Sweet carrots and red onion, slightly bitter brussels sprouts, mellow squash, and tart vinegar—the combination delivers a new burst of flavor in every bite.

WORK TIME: 25 minutes / TOTAL TIME: 55 minutes
SERVINGS: 4

1 lb piece winter squash, such as butternut or acorn, peeled and cut into 1" cubes (2 c)
½ lb brussels sprouts (about 12), quartered
3 lg carrots, peeled and cut into ¼" diagonal slices
1 red onion, chopped
3 Tbsp olive oil, divided
1 tsp salt, divided
2 Tbsp chopped fresh parsley
1½ Tbsp white wine vinegar
¼ tsp freshly ground black pepper

1. PREHEAT oven to 450°F.
2. TOSS squash, brussels sprouts, carrots, and onion with 2 tablespoons of the oil and ½ teaspoon of the salt in large bowl.
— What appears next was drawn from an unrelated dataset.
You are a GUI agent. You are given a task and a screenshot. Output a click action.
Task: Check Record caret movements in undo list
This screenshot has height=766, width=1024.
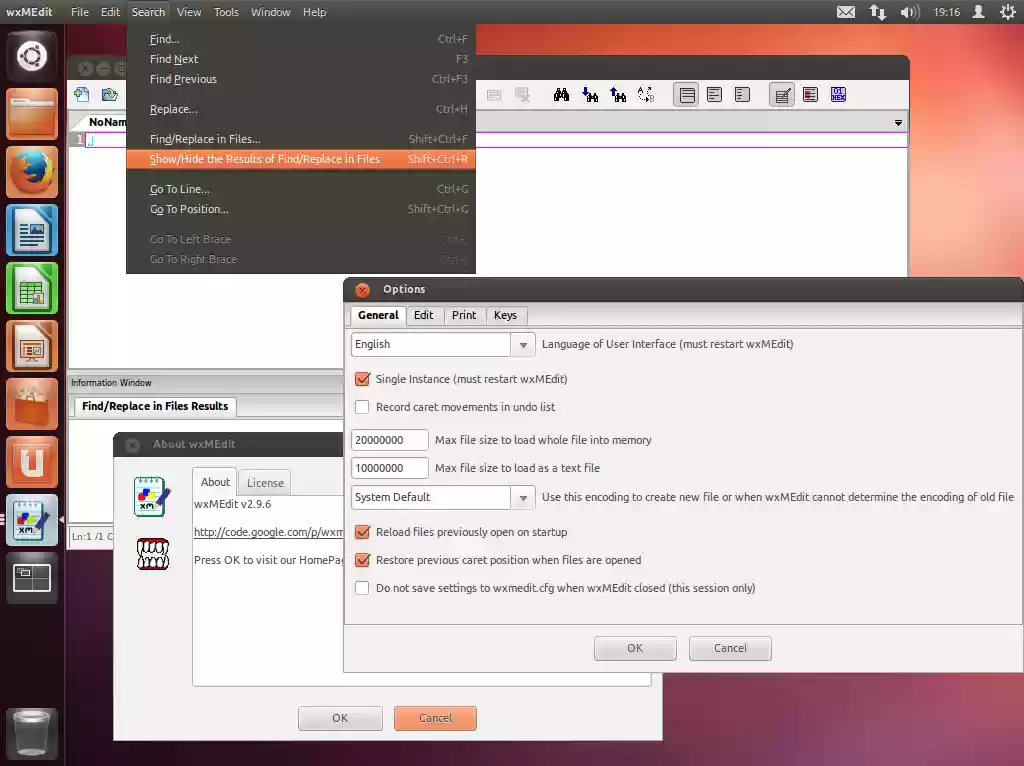point(362,407)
Spread vegetables in single layer on baking sheet (use two if necessary) and roast until browned and tender, about 30 minutes. Stir once or twice during cooking.
3. RETURN vegetables to bowl and toss with parsley, vinegar, pepper, and remaining 1 tablespoon oil and ½ teaspoon salt.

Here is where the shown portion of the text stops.